Il ressort de cette disposition que le travailleur aurait détenu un emploi assurable s’il avait été sous la direction et le contrôle du payeur et s’il avait été rétribué par Gestion APM. En l’espèce, la preuve a révélé que le travailleur avait été rétribué par le payeur et non par Gestion APM. De plus, je rappelle que j’ai conclu qu’il n’y avait pas de lien de subordination entre le travailleur et le payeur.

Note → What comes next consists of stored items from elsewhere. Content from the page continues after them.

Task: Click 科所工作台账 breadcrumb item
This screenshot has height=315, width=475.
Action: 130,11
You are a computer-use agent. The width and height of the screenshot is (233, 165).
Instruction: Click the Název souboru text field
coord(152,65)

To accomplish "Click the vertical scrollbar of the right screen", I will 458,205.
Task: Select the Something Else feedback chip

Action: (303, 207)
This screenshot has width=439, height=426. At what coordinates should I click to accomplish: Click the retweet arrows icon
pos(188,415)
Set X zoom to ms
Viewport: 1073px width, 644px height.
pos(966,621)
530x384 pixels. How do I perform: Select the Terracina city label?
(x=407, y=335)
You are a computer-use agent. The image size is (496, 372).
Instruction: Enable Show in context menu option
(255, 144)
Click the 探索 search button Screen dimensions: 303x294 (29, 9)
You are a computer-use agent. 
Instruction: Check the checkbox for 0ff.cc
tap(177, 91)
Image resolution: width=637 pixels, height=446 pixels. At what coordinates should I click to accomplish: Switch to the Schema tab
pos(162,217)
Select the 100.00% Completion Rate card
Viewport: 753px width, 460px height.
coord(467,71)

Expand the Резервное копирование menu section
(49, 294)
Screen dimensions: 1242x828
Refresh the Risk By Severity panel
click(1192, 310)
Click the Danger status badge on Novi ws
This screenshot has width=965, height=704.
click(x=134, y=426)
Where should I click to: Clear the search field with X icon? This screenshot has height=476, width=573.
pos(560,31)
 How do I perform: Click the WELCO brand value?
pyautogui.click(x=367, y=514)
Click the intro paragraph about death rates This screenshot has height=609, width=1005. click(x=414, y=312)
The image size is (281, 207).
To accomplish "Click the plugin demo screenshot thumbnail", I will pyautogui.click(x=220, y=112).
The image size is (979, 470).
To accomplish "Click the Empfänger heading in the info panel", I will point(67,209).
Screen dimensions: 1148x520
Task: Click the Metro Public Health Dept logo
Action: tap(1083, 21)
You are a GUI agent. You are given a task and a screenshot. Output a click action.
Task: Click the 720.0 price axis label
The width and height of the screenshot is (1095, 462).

Par conséquent, le travailleur ne peut prétendre avoir détenu un emploi assurable en vertu de l’alinéa 6g) du Règlement sur l’assurance-emploi.

 

[12]         Pour ses motifs, l’appel est rejeté.

 

 

Signé à Ottawa, Canada, ce 15e jour de septembre 2009.

 

 

 

« Paul Bédard »

Juge Bédard

 

 


RÉFÉRENCE :                                  2009 CCI 460

 

Nº DU DOSSIER DE LA COUR :      2008-3281(EI)

 

INTITULÉ DE LA CAUSE :              GILLES TALBOT ET M.R.N.

 

LIEU DE L’AUDIENCE :                   Montréal (Québec)

 

DATE DE L’AUDIENCE :                 le 3 juin 2009

 

MOTIFS DU JUGEMENT PAR :       L'honorable juge Paul Bédard

 

DATE DU JUGEMENT :                   le 15 septembre 2009

 

COMPARUTIONS :

 

Pour l'appelant :

l'appelant lui-même

Pour l'intimé :

M. Robert Ledoux (stagiaire)

Me Stéphanie Côté

 

AVOCAT INSCRIT AU DOSSIER :

 

       Pour l'appelant:

 

                     Nom :                           

 

                 Cabinet :

 

       Pour l’intimé :                             John H. Sims, c.r.

                                                          Sous-procureur général du Canada

                                                          Ottawa, Canada

 



[1]               Grimard c. Canada, 2009 CAF 47; 9041-6868 Québec Inc. c. Canada (Ministre du Revenu national - M.R.N.) 2005 CAF 334.